Blinding used: Double-blind.

Intervention

Subjects rode a cycle ergometer at 75% VO_2peak to volitional exhaustion, followed 12 to 15 hours later by a second ride to exhaustion at 85% VO_2peak
Subjects consumed 1.8ml per kg body weight of randomly assigned carbohydrate (7.3% carbohydrate) or carbohydrate and protein (7.3% carbohydrate, 1.8% protein) beverage every 15 minutes of exercise and 10ml per kg body weight immediately after exercise
Subjects repeated protocol with another beverage seven to 14 days later.

Statistical Analysis

Power analysis was done and sample size was adequate
Dependent T-tests were used to determined differences in performance times between trials
Two-way (condition x time) repeated measures ANOVA with Tukey HSD post-hoc analyses was utilized to determine differences in CPK levels between trials.

Data Collection Summary:

Timing of Measurements

Metabolic measures, heart rate and RPE were obtained every 30 minutes of exercise
Blood samples were obtained at rest and every 30 minutes during exercise.

Dependent Variables

Body mass was measured using a physician's scale
VO₂, CO₂, RER and ventilation was measured using a metabolic cart
Heart rate was measured with a Polar heart rate monitor
Ratings of Perceived Exertion were measured using a Borg scale
Blood samples were analyzed for glucose, CPK and lactic acid.

Independent Variables

1.8ml per kg body weight of a randomly assigned carbohydrate (7.3% carbohydrate) or carbohydrate and protein (7.3% carbohydrate, 1.8% protein) beverage every 15 minutes of exercise and 10ml per kg body weight immediately after exercise
Beverages were matched for carbohydrate content but not calorie content
Subjects completed dietary records for three days prior to each trial.

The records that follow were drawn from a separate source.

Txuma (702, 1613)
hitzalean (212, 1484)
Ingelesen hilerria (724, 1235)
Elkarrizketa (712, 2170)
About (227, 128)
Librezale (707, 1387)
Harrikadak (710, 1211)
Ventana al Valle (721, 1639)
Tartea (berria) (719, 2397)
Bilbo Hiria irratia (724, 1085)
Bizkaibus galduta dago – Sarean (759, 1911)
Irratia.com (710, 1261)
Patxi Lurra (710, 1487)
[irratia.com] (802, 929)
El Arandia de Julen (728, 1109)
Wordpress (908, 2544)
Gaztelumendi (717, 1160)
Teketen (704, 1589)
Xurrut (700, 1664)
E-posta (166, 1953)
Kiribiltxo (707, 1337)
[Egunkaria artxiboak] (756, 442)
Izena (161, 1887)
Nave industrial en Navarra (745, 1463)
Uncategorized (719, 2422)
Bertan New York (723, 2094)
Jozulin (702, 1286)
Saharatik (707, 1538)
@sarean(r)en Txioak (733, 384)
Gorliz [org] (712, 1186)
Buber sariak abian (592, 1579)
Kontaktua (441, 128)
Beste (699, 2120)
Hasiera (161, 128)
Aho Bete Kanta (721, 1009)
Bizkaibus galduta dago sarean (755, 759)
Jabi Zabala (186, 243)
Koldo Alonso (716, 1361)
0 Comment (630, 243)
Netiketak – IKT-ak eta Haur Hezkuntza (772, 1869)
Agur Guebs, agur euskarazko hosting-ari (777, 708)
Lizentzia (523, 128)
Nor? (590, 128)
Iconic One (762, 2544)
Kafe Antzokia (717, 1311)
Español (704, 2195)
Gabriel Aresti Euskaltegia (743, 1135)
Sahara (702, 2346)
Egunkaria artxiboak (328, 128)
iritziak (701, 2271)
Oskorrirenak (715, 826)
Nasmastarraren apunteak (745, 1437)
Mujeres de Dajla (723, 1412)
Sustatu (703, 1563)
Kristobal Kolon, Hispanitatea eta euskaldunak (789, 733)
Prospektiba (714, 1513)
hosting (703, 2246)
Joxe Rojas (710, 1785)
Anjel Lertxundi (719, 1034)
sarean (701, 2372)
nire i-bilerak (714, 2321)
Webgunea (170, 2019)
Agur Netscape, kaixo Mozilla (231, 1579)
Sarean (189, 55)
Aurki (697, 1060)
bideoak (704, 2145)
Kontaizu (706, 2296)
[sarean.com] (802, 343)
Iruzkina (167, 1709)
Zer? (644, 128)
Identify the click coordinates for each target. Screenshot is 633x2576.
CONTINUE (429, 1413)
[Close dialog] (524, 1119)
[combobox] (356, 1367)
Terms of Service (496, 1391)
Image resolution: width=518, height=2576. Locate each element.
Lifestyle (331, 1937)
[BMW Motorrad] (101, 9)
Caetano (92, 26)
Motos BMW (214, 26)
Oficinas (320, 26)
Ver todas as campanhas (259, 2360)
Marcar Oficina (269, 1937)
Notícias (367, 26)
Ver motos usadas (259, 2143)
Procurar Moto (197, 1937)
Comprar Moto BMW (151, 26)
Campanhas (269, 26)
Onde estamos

Description of Actual Data Sample:

Initial N: 15 males
Attrition (final N): 15
Age: Mean, 20.9±3.3 years
Ethnicity: Not mentioned
Location: Virginia.

Summary of Results:

Other Findings

In the first ride (75% VO_2peak), subjects rode 29% longer (P<0.05), when consuming the carbohydrate and protein beverage (106.3±45.2 minutes), than the carbohydrate beverage (82.3±32.6 minutes)
In the second ride (85% VO_2peak), subjects performed 40% longer (P<0.05), when consuming the carbohydrate and protein beverage (43.6±12.5 minutes), than when consuming the carbohydrate beverage (31.2±8.7 minutes)
Peak post-exercise plasma CPK levels, indicative of muscle damage, were 83% lower (P<0.05) after the carbohydrate and protein trial (216.3±122.0U/L) than the carbohydrate trial (1,318.1±1,935.6U/L)
There were no significant differences in exercising levels of VO₂, ventilation, heart rate, RPE, blood glucose or blood lactate between treatments in either trial.

Author Conclusion:

In summary, administration of a carbohydrate beverage with additional protein calories resulted in significant improvements in cycling time to fatigue and reductions in post-exercise muscle damage (measured indirectly, using plasma CPK levels), in comparison with a carbohydrate-only beverage
Further research is necessary to determine whether these effects were the result of higher total caloric content in the carbohydrate and protein beverage or due to specific protein-mediated mechanisms
Regardless of the specific mechanisms, these findings may have important implications for endurance athletes because it suggests that the effective caloric concentration of sports beverages can be elevated in carbohydrate and protein beverages to a greater degree than the 6% to 8% typically observed in carbohydrate beverages.

Funding Source:

University/Hospital:

James Madison University

Reviewer Comments:

Beverages were not isocaloric
Power analysis showed sufficient sample size.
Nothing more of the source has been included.